Return all evidence requirements for the activated domains and tier. Each item includes evidence type, example artifact and test method.

Resources

Resources are read-only structured data that the AI client can load as context. Each returns the full dataset as JSON.

gasp://domains

All 11 control domains with IDs, names and descriptions. Load this to understand the taxonomy before querying controls.

gasp://frameworks

All 8 mapped frameworks with version numbers. Useful for understanding which standards are covered.

gasp://controls

Condensed index of all 168 canonical controls: ID, name, domain and minimum tier. Faster than list_controls when you just need the index.

gasp://mapping-matrix

Full mapping matrix: every canonical control cross-referenced with every framework, including mapping strength. Use this for compliance gap analysis across frameworks.

Example prompts

Once the server is connected, ask your AI assistant questions in plain language. The client will call the appropriate tools automatically.

Classify a new tool

"We're adopting Notion as a company knowledge base. It will store some PII (employee directories) and business-confidential documents. Classify it against AICF and tell me what controls apply."

Scope a vendor review

"We're evaluating an AI-powered analytics tool that processes financial data. What questionnaire questions and evidence would AICF require for a Tier 3 assessment?"

Build an assessment checklist

"Classify our new AI analytics vendor, then list the Tier 2 questionnaire questions and evidence we'd need to gather for each active domain."

Map to a specific framework

"List all AICF controls that map to NIST AI RMF. For each one, tell me whether the mapping is full or partial and what the gap is."

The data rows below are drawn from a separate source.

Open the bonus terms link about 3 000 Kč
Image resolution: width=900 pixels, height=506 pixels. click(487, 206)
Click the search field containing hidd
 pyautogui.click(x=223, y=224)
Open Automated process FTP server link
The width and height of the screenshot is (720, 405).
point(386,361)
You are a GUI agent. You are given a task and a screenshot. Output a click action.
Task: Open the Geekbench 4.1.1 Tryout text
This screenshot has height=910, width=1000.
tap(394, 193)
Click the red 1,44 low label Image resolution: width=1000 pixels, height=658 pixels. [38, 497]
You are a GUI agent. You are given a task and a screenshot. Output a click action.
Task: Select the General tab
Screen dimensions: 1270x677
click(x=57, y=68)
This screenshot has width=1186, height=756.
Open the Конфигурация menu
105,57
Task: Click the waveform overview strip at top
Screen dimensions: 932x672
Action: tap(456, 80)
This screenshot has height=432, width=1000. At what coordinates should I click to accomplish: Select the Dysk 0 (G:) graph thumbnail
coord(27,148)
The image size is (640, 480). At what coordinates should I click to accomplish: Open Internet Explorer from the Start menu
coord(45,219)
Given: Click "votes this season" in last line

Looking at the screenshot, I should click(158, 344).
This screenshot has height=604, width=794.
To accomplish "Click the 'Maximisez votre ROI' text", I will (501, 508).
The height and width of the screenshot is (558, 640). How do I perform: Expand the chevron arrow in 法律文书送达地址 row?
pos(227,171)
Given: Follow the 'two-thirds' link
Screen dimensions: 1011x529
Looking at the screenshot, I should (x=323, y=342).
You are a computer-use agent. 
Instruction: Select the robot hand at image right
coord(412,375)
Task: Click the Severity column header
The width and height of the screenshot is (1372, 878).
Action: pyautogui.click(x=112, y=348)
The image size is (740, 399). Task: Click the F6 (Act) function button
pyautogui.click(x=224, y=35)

Pairing with other MCP servers

The AICF MCP server is intentionally standalone. To build richer workflows, add other MCP servers to your client config alongside it.

GASP Standard MCP
GASP ecosystem

Query the SaaS metrics the AI tools you govern are reporting on. AICF controls the adoption layer; GASP Standard defines what agents measure. Install both for end-to-end AI governance.

Visit gaspwiki.com
GitHub MCP

Classify new dependencies or AI features introduced in a PR and list the controls they trigger.

Jira / Linear MCP

Open assessment tickets from a tool's active domains and required evidence.

Slack MCP

Answer "what controls apply to tool X?" in-channel from the control library.